P.s. I'm a Korean student, so I am not used to writing in English. Please give me a comment, if you are find it hard to understand.
 A: First of all

The potential energy has negative energy, so as the perspective of m=E/c2, it is possible to have negative mass

The potential energy has meaning only as a difference between two states not as absolute value. So the negative mass would be not really a mass but difference between masses of the two states. In this case, we could say that four protons have more mass than one hellium neuclei, because they contain more energy. Or put differently, if I wish to separate helium nuclei into its constituent parts I need put some energy in, which will manifest itself as raise in mass. 
Second:
Old special theory of relativity defined several kind of masses to deal with the issues like the one you have. But because of a lot of confusion, physicists abandoned these and sticked with just one kind of mass - the rest mass. For the rest mass, it no longer is true that sum of the constituent masses is equal to the mass of the composite system. The mass of composite system is given by the norm of 4-momentum. In 2 particle system this is:
$$-m^2c^2=p^2=\eta_{\mu\nu}\left(p^\mu_1+p^\mu_2\right)\left(p^\nu_1+p^\nu_2\right)=-m_1^2c^2-m_2^2c^2+2p_1\cdot p_2.$$ The last term depends on inner energy of the system. 
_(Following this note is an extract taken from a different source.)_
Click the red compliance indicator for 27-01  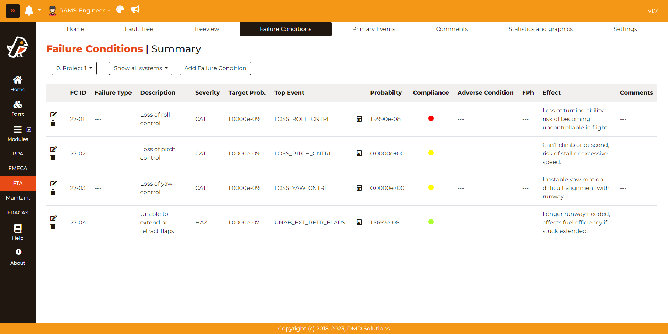click(431, 118)
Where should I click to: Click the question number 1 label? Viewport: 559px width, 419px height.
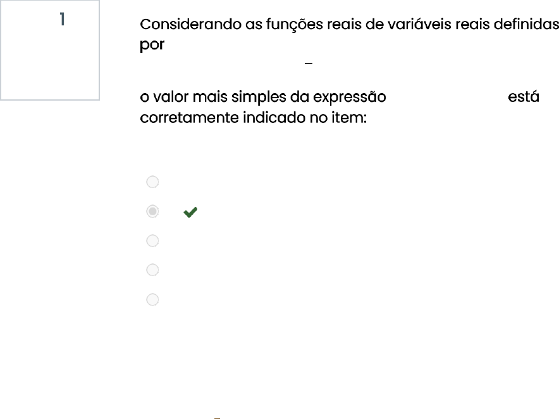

I think, it is much easier to just accept that mass is not extensive quantity, then to try to push the interpretation of $E=mc^2$. The mass is supposed to be measure of "resistance to acceleration" of the object and it will be nice, if it was property of the object itself. Then we could use this as geometric quantity and work with it in abstract language, where no confusion between switching the frames can arise. This is true for the rest mass, not so for the other masses defined through the formula $E=mc^2$. 
A: @Umaxo is absolutely correct, but I think your problem comes from the fact that you assume that four hydrogen nuclei fuse into a helium nucleus. But, in fact what actually happens in stars like the sun is: 
A deuterium nuclei (which is hydrogen with a neutron) and a hydrogen nuclei (just a proton), fuse into Helium-3 (which is Helium with 1 neutron only). Then two such Helium-3 fuse into Helium-4 (Helium with 2 protons and 2 neutrons). To put it in a more concise way: $$(^2_1D) + (^1_1H) \rightarrow (^3_2He)$$
$$(^3_2He) + (^3_2He) \rightarrow (^4_2He) + p^{+} + p^{+}$$
So that is why there is no increase of mass in our Sun. Such processes are called proton-proton chain reactions.
Of course, there is some binding energy in the Helium nucleus. When you compare the expected mass of a helium nucleus and the experimental value of the same, you find that the experimental value is lower than the expected one. This difference of mass $\Delta m$, is known as the mass defect and it is exactly equal to: $$\Delta m = \frac{E_b}{c^2}$$ where $E_b$ is the binding energy. So that is where the $E = mc^2$ actually shows up.